------ Text provided ------

Scripts for scraping dsal

vvasuki commented 7 years ago

namaste @damooo

could you share the scripts you used to scrape tamil-lexicon off dsal? hopefully we can reuse that for other dictionaries there?

funderburkjim commented 7 years ago

Tamil Lexicon caught my eye. Thomas Malten digitized this long ago, and a simple display is http://tamildictionaries.uni-koeln.de/

If the underlying data would be of use to someone, I'm sure Thomas, though retired, would want to make it available with the usual Creative Commons type license.

vvasuki commented 7 years ago

Nice! Thanks for the info, @funderburkjim .

gasyoun commented 7 years ago

@funderburkjim yeah, let's ask Thomas. In 2006 he was against. But time have changed.

damooo commented 7 years ago

sorry for late, every dictionary of dsal doesn't fallow same pattern, hense i don't have any script. but every dict can be scraped with this common procedure.

goto this dictionary list page http://dsal.uchicago.edu/dictionaries/list.html , and then select a dictionary, and go to it's home page. like http://dsal.uchicago.edu/dictionaries/fabricius/ is one tamil-english dict i use here as example.
in it's home page, enter a search word which you know surely exists in that dictionary as headword. or just enter example entry they gave after search box. and search. i searched அகத்தியன் in that dict page. and result page is http://dsalsrv02.uchicago.edu/cgi-bin/app/fabricius_query.py?qs=%E0%AE%85%E0%AE%95%E0%AE%A4%E0%AF%8D%E0%AE%A4%E0%AE%BF%E0%AE%AF%E0%AE%A9%E0%AF%8D
in results page, there will be a result word, and besides that 'a page number hyperlink' which it resides in. click on that page number hyperlink. that 'dictionary page' hyperlinks for above dict are in format of http://dsalsrv02.uchicago.edu/cgi-bin/app/fabricius_query.py?page=2 . it will open a page of that dictionary, and it contains all words in that dictionary. and links to next page, previous pages also will be there. So if we scrape all these pages, we can get all words. but those results are not "formatted,structured' . and hence lacks all possibilities.

------ Data shown ------

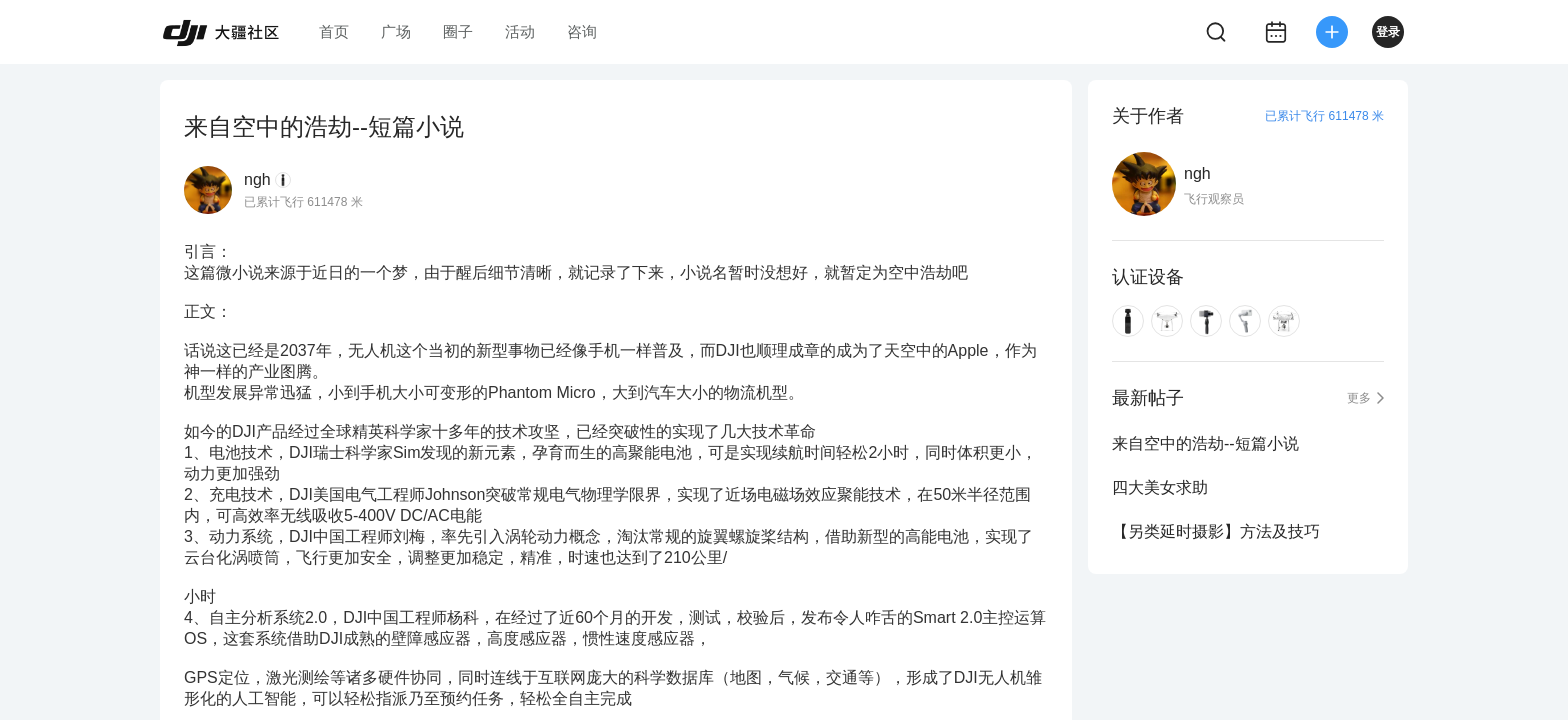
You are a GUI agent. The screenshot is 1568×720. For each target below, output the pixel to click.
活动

------

* Stated goal 1
Decide whether each statement agrees with the thread about scraping DSAL dictionaries, answering yes or no and quoting the words that decide it. (a) damooo has a script that works for every DSAL dictionary. (b) Thomas Malten digitized the Tamil Lexicon. (c) In the fabricius dictionary, damooo's example search used the word அகத்தியன்.
* Stated goal 2
Turn the paragraph of the scraping thread that begins "in results page, there will be a result word" into a short list that keeps its main facts.
* Stated goal 3
Please carry on the thread about scraping DSAL dictionaries from the point where it stops.
The material has no connection to the thread about scraping DSAL dictionaries.

* Reply 1
(a) No: "every dictionary of dsal doesn't fallow same pattern, hense i don't have any script"
(b) Yes: "Thomas Malten digitized this long ago"
(c) Yes: "i searched அகத்தியன் in that dict page"

* Reply 2
- The results page shows the result word and a hyperlink to the page number it appears on.
- Clicking that link opens a page of the dictionary. For the fabricius dictionary, these links take the form http://dsalsrv02.uchicago.edu/cgi-bin/app/fabricius_query.py?page=2.
- Each dictionary page has links to the next and previous pages.
- Scraping all these pages yields all the words.
- The scraped results are not formatted or structured, so they lack all possibilities.

* Reply 3
So now again, we can see 'main head words' in above 'dictionary page' are again hyperlinked to their own 'webpage'. and if we click on any of headword hyperlinks, we will goto it's 'webpage', the 'webpage' of individual headwords are in above 'dictionary page' are in format of http://dsalsrv02.uchicago.edu/cgi-bin/app/fabricius_query.py?qs=அகத்தியன்&searchhws=yes and there the description is 'formatted,structured' unlike in 'dictionary page'.

So idea is, first scrape all 'dictionary pages'; which can be get with wget using regex according to pattern, as page numbers are known, upperlimit we can check and decide by checking. And then collect all 'main headword hyperlinks' from those 'dict pages' through simple filtering one line command. they all contain headwords in their links, so not possible to give regex to wget as they have no perticular pattern, and confirmation. so collecting like this will solve that ; Now scrape that collection of hyperlinks. then sort,and then make each headword,description to a line in babylon file, and then sort and remove duplicate results, then after can do what ever we want with that.

If possible will create script for this process..

vvasuki commented 7 years ago

Thanks, daamoo! That's a very clear description.

If possible will create script for this process..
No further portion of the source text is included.